> _Activity_:
Answer these questions from the article on flooding in the Marshall Islands:
(a) How many low-lying atolls does the country have?
(b) By how much must sea levels rise before one of its atolls could become uninhabitable?
(c) Who is the study's lead author, and for which organization does he work?

Within Decades, Floods May Render Much of Marshall Islands Uninhabitable (original) (raw)

For the Marshall Islands, climate change isn't some distant, future danger: It is already wreaking havoc across the Pacific country's more than 1,100 low-lying atolls.

Now, a new study claims that climate change may soon deal the country's water supplies a death blow. As sea levels rise around the islands, bigger waves will flood farther inland than ever before. If enough of these waves hit in succession, flooded saltwater will irreparably taint the islands' freshwater supplies.

Under reference scenarios for sea-level rise used by the U.S. Department of Defense, one of the Marshall Islands' atolls—and potentially thousands of other islands—could become uninhabitable when sea levels rise by 16 inches, which could happen as soon as midcentury.

“We hope the managers and governments take these forecasts into account to help more effectively plan restoration, mitigation, or relocation in a manner that saves dollars and lives,” says U.S. Geological Survey scientist Curt Storlazzi, the study's lead author.

> _Dataset extract_:
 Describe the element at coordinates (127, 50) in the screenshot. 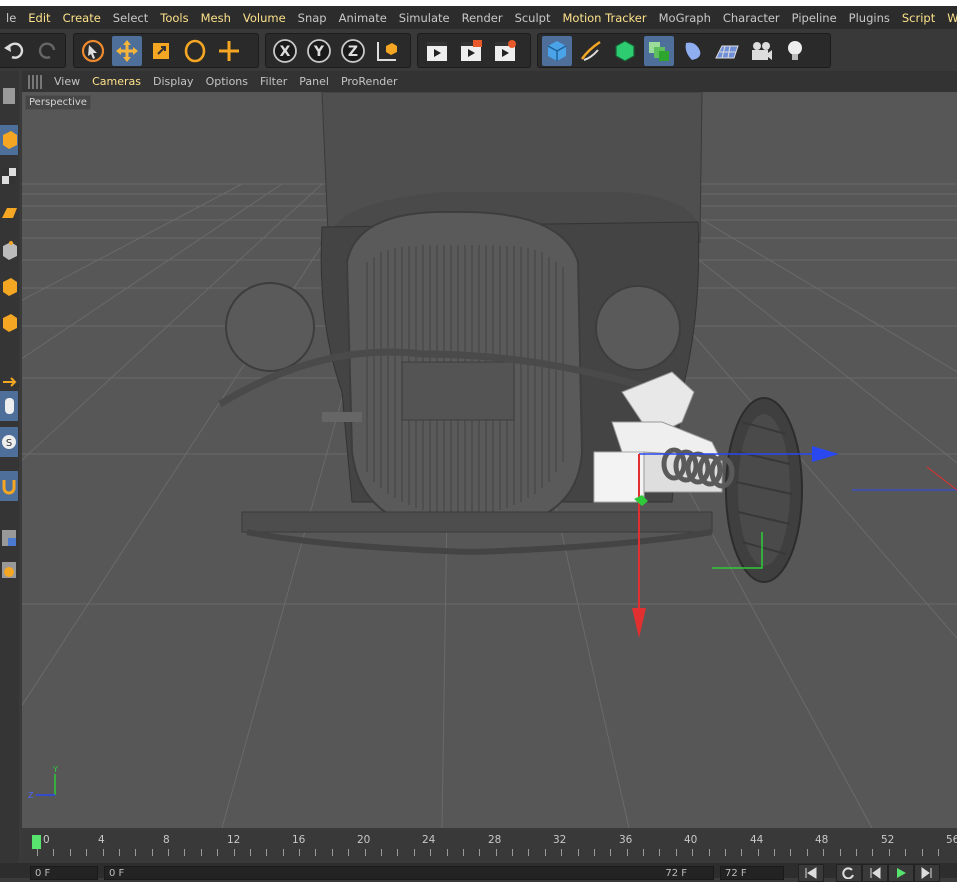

> _Answer for the task_:
(a) More than 1,100.
(b) 16 inches.
(c) Curt Storlazzi, of the U.S. Geological Survey.